**Quoted passage:**
§ §
After a bench trial, the magistrate found Wiederien not guilty of harassment in the third degree due to the State’s failure to prove intent to harass. Even though the magistrate found Wiederien not guilty of the criminal charge, he found Wiederien’s physician “had a legitimate right to feel nervous and afraid,” and continued the no-contact order for two years from the original issue date, with a limited exception allowing Wiederien to visit her physician’s neighbors.

Wiederien appealed the magistrate’s continuation of the no-contact order to the district court, claiming the magistrate could not continue the no-contact order upon a finding of not guilty. The district court affirmed the magistrate’s decision. Wiederien appeals.

II.Issue.

Wiederien claims “[w]hen a defendant is found not guilty, the court’s jurisdiction ends; therefore, the court no longer has the authority to continue a no contact order.” We distinguish the court’s lack of subject matter jurisdiction from the court’s lack of authority to hear a case. Christie v. Rolscreen Co., 448 N.W.2d 447, 450 (Iowa 1989). “A constitution or a legislative enactment confers subject matter jurisdiction on the courts.” In re Estate of Falck, 672 N.W.2d 785, 789 (Iowa 2003). The Iowa Code gives the district court subject matter jurisdiction to enter a no-contact order against a defendant who is prosecuted for harassment. Iowa Code § 708.12(l)-(2).

“ ‘[LJack of authority to hear [a] particular case,’ ” also referred to as “lack of jurisdiction of the case,” occurs when the court has subject matter jurisdiction but may not be able to act in a particular case for some reason. Christie, 448 N.W.2d at 450. The crux of Wiederien’s appeal is that section 708.12(2) did not give the magistrate authority to continue a no-contact order after the court acquits the defendant of the underlying harassment charge. Consequently, we will determine whether the magistrate had the authority to continue the no-contact order after he acquitted Wiederien on the charge of harassment.

III. Scope of Review.

We must interpret Iowa Code section 708.12 to determine whether the district court has the authority to continue a no-contact order after it acquits a defendant on the underlying harassment charge. Because Wiederien’s appeal raises a question of statutory interpretation, our review is for correction of errors at law. State v. Wolford Corp., 689 N.W.2d 471, 473 (Iowa 2004).

IV. Analysis.
§ §
**Provided records:**
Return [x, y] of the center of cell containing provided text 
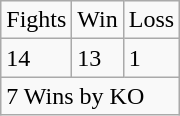
Loss [151, 20]
13 [98, 58]
7 Wins by KO [90, 96]
Fights [36, 20]
14 [36, 58]
1 [151, 58]
Win [98, 20]
Return the [x, y] coordinate for the center point of the cell that contains the specified text.  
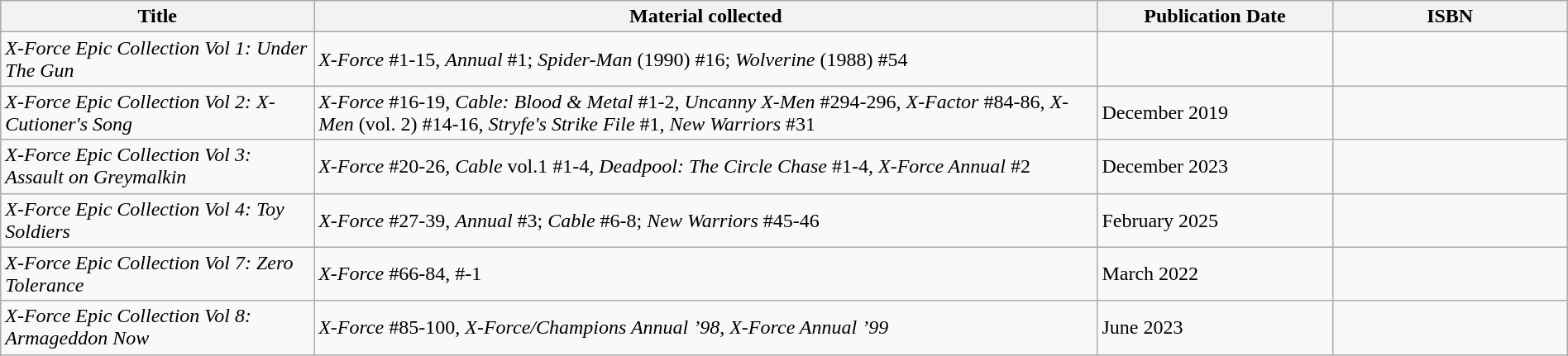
§ §
**Problem statement:** Continue the court opinion on Wiederien's no-contact order past the last line shown, writing the start of its analysis section.

**Result of the exercise:**
The Code provides:

When a person arrested for harassment in violation of section 708.7 ... is brought before a magistrate for initial appearance ... and the magistrate finds probable cause to believe that a violation of section 708.7 ... has occurred and that the presence of or contact with the defendant poses a threat to the safety of the alleged victim, persons residing with the alleged victim, or members of the alleged victim’s immediate family, the magistrate shall enter an order which shall require the defendant to have no contact with the alleged victim, persons residing with the alleged victim, or members of the alleged victim’s immediate family, and to refrain from harassing the alleged victim, persons residing with the alleged victim, or members of the alleged victim’s immediate family, in addition to any other conditions of release determined and imposed by the magistrate under section 811.2.

Iowa Code § 708.12(1). The Code further provides:

The order has force and effect until it is modified or terminated by subsequent court action in a contempt proceeding or the criminal or juvenile court action and is reviewable in the manner prescribed in section 811.2. Upon final disposition of the criminal or juvenile court action, the court shall make a determination whether the no-contact order should he modified or terminated. If a defendant is convicted for, receives a deferred judgment for, or pleads guilty to a violation of section 708.7 ... the court shall modify the no-contact order issued by the magistrate to provide that the no-contact order shall continue in effect for a period of five years from the date that the judgment is entered or the deferred judgment is granted, regardless of whether the defendant is placed on probation.

Id. § 708.12(2) (emphasis added).

When confronted with the task of statutory interpretation, we have stated:

The goal of statutory construction is to determine legislative intent. We determine legislative intent from the words chosen by the legislature, not what it should or might have said. Absent a statutory definition or an established meaning in the law, words in the statute are given their ordinary and common meaning by considering the context within which they are used. Under the guise of construction, an interpreting body may not extend, enlarge or otherwise change the meaning of a statute.

Auen v. Alcoholic Beverages Div., 679 N.W.2d 586, 590 (Iowa 2004) (citations omitted).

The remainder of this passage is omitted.